La Legislatura provincial avanza a paso firme en la creación de un marco normativo clave para las instituciones entrerrianas. Este miércoles, la Comisión de Asuntos Constitucionales, Juicio Político y Peticiones, Poderes y Reglamento mantuvo una nueva reunión de trabajo con el firme propósito de ultimar los detalles en la redacción del proyecto de ley que regulará, por primera vez de forma específica, el instituto del juicio político en Entre Ríos.
El encuentro parlamentario estuvo coordinado por la presidenta de la comisión, la diputada Gabriela Lena, y contó con los aportes técnicos de la asesora legal del Senado, Carina Ramos, y de Juan Pablo Cosso.
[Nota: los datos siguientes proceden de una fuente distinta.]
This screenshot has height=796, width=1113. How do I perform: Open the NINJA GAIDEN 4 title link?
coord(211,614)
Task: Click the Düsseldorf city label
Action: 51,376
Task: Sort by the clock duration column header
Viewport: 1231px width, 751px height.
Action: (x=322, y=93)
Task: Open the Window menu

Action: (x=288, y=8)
Durante la jornada, los legisladores debatieron los puntos centrales de la iniciativa que busca fijar un protocolo de actuación claro y transparente ante eventuales pedidos de remoción de altos cargos políticos de la provincia.
Las claves del nuevo procedimiento parlamentario
El texto de la ley que se está consensuando viene a llenar un vacío en la reglamentación de este mecanismo constitucional, definiendo con precisión las funciones específicas y las competencias de la Comisión de Investigación de Juicio Político, siempre bajo los estrictos lineamientos de la Constitución Provincial.
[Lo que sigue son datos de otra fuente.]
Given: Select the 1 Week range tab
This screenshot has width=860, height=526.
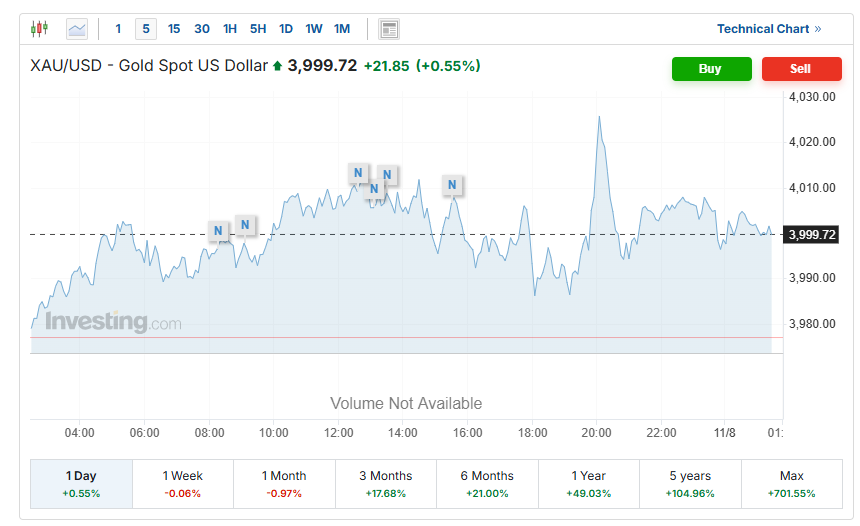Looking at the screenshot, I should tap(183, 484).
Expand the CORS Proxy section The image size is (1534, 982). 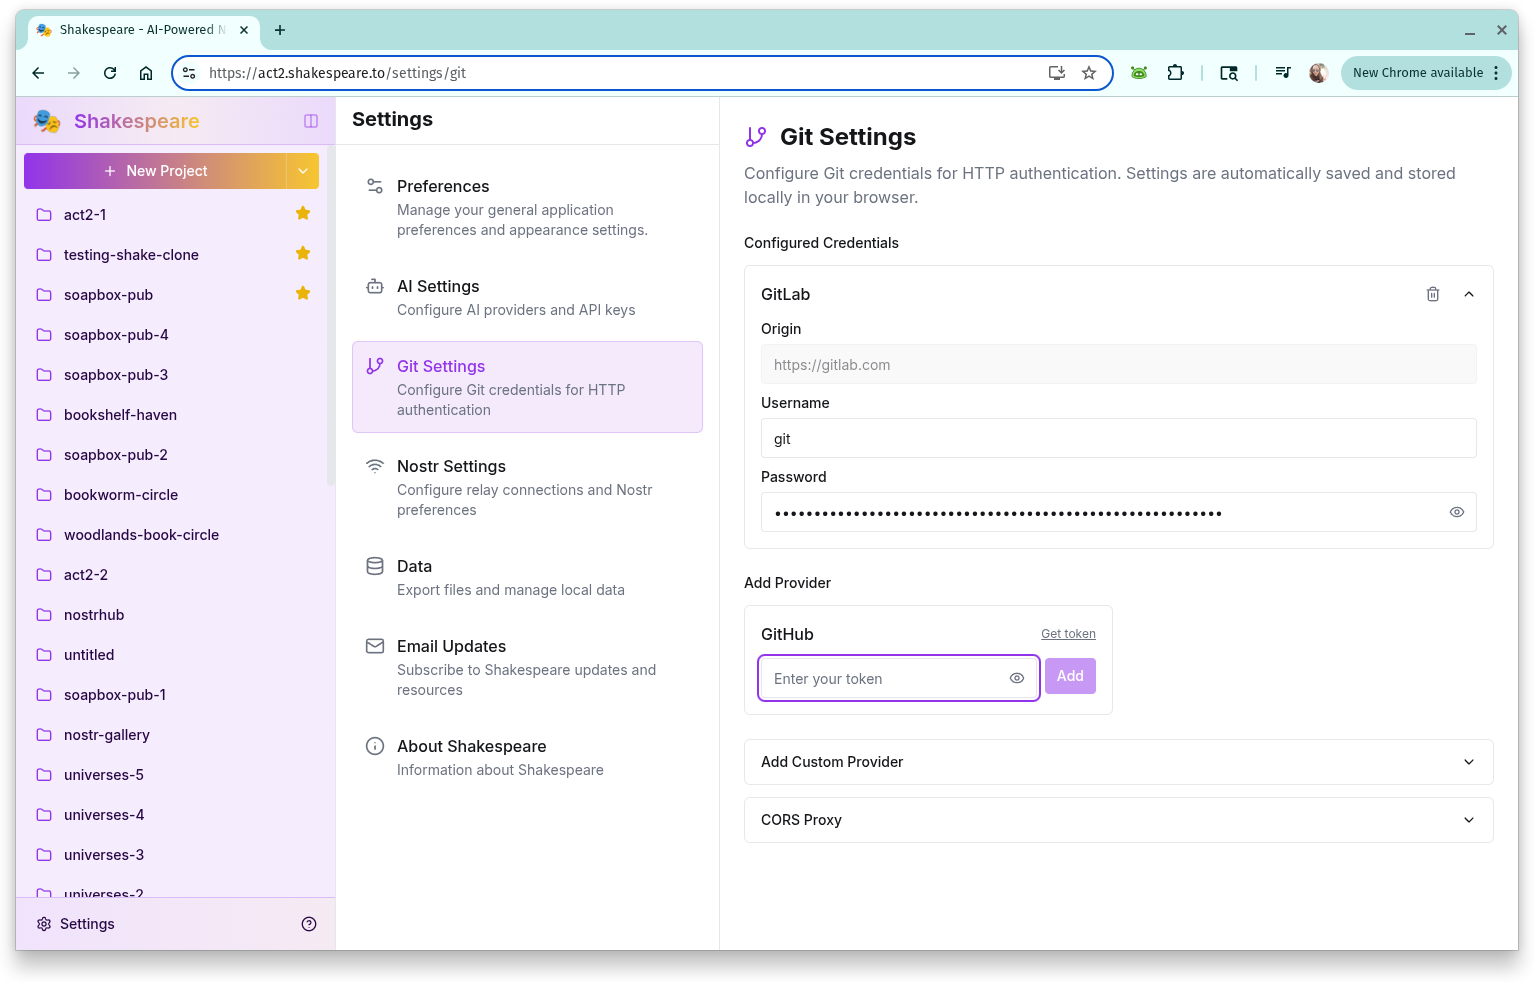[x=1469, y=819]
Entre los aspectos más destacados del proyecto debatido se encuentran:
- Protocolo de actuación: Se establece una hoja de ruta clara para el tratamiento de los pedidos de remoción, evitando grises legales.
- Deberes y responsabilidades: El texto precisa con claridad los deberes de comparecencia de los citados.
- Frenos a falsas denuncias: Se fijan responsabilidades civiles y penales concretas frente a aquellas presentaciones o denuncias que tengan un carácter malicioso.
- Rol del denunciante: Se determinó taxativamente el carácter de «no parte» que reviste la persona denunciante una vez iniciado el procedimiento parlamentario.
Con este avance, las distintas fuerzas políticas buscan dotar a la provincia de una herramienta jurídica previsible y ordenada para garantizar la transparencia y el correcto funcionamiento institucional de los poderes del Estado.